## Required work
Only the lines holding "computer" are wanted here; copy each from the listing.

## Dataset content
==================================================
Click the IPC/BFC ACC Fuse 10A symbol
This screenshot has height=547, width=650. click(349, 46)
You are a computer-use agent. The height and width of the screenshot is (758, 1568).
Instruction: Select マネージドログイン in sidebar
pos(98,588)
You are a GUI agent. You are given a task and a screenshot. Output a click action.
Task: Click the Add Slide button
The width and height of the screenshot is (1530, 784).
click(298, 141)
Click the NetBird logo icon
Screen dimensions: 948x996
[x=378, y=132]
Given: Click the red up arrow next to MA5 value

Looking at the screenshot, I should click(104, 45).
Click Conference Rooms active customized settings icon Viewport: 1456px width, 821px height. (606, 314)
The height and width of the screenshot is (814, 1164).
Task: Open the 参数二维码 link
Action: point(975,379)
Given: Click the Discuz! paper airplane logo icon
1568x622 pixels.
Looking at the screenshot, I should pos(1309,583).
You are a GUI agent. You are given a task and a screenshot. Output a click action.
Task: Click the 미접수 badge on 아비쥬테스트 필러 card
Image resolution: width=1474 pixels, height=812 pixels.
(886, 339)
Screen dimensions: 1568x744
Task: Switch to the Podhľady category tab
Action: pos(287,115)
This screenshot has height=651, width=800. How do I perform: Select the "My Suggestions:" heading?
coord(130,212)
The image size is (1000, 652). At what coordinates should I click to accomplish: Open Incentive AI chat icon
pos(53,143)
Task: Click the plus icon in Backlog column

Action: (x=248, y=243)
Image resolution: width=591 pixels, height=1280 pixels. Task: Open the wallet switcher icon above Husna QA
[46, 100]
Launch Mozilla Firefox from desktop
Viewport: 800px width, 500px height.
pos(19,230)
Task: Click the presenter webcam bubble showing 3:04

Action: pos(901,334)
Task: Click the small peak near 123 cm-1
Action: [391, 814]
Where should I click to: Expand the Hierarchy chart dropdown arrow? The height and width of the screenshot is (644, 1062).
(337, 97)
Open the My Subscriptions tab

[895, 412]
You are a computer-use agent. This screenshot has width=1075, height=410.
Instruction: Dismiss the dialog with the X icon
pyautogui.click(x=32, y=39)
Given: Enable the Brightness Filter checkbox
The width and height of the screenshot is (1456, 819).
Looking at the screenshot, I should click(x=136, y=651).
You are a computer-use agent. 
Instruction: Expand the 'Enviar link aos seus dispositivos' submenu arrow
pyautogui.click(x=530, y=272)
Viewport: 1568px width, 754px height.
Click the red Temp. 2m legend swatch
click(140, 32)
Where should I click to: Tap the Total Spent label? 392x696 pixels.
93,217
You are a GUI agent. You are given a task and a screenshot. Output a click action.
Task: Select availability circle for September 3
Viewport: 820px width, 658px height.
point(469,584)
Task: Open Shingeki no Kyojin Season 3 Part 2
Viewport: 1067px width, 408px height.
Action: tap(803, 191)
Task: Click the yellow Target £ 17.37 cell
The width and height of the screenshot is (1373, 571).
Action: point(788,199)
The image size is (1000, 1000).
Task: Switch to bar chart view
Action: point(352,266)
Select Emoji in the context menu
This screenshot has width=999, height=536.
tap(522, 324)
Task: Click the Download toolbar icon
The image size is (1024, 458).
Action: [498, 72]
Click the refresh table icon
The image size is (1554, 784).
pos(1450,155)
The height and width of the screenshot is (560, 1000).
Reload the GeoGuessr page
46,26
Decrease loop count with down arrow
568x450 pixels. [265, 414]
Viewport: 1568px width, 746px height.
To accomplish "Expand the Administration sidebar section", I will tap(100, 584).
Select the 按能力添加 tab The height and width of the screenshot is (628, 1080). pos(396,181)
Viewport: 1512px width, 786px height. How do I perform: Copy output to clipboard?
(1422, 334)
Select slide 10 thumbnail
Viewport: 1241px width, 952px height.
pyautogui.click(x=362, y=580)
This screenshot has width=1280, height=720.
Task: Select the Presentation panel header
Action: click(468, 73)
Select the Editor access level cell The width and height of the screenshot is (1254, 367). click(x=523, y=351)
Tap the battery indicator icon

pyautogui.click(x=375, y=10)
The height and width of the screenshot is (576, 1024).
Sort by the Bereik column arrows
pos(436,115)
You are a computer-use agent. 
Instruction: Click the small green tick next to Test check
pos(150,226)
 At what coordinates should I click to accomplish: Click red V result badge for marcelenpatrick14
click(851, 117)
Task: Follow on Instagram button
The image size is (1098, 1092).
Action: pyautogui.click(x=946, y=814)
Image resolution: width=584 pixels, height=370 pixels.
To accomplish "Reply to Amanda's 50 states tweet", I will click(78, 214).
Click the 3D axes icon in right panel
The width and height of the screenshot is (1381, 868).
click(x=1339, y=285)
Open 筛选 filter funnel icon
==================================================
## Exercise response
You are a computer-use agent. The height and width of the screenshot is (758, 1568).
You are a computer-use agent. This screenshot has width=1075, height=410.
You are a computer-use agent. 
You are a computer-use agent. 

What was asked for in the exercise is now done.